Data entries
>> begin

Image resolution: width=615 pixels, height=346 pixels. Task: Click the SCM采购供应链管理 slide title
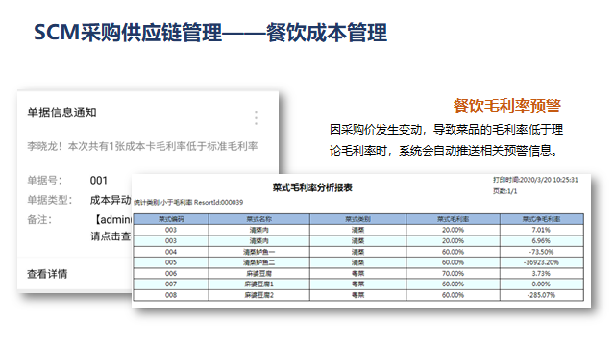pos(128,32)
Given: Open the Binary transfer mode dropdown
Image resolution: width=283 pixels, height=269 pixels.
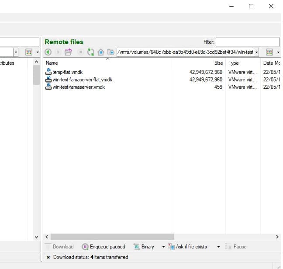Looking at the screenshot, I should point(163,247).
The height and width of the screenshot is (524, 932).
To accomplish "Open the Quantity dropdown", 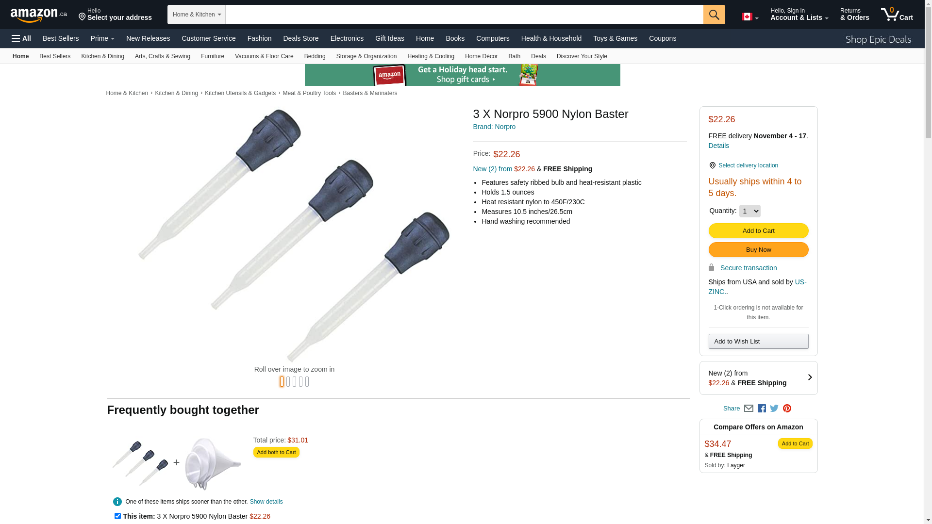I will point(749,211).
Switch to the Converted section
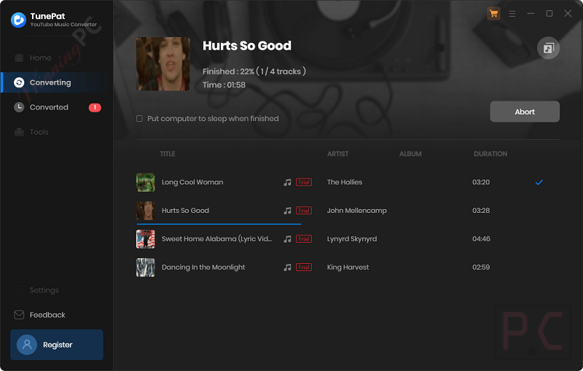 pyautogui.click(x=49, y=107)
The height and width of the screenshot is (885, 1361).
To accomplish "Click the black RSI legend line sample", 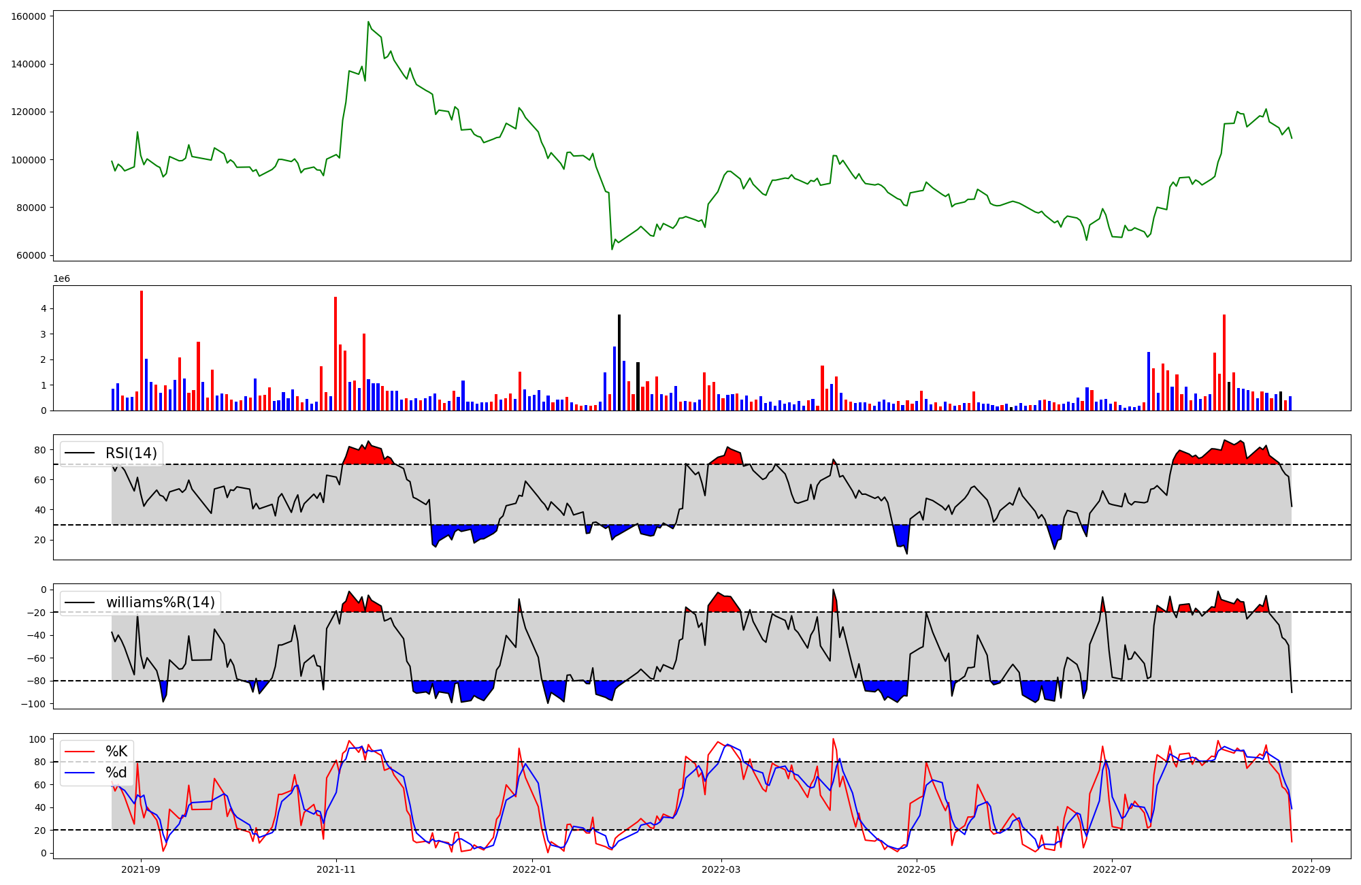I will tap(79, 453).
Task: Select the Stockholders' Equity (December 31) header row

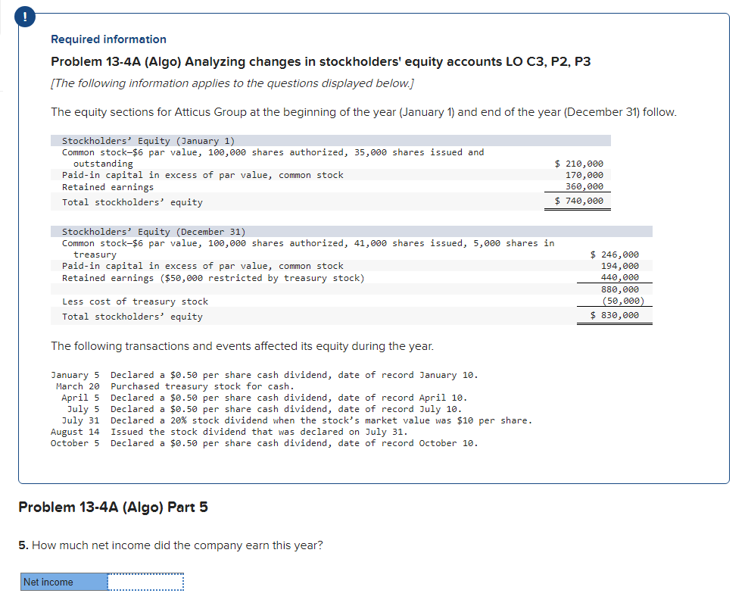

>> end

Which lines of the entries contain the string "Task"? Case counts. Report each such line in full.

### SOLVED PROBLEM
Image resolution: width=615 pixels, height=346 pixels. Task: Click the SCM采购供应链管理 slide title
Task: Select the Stockholders' Equity (December 31) header row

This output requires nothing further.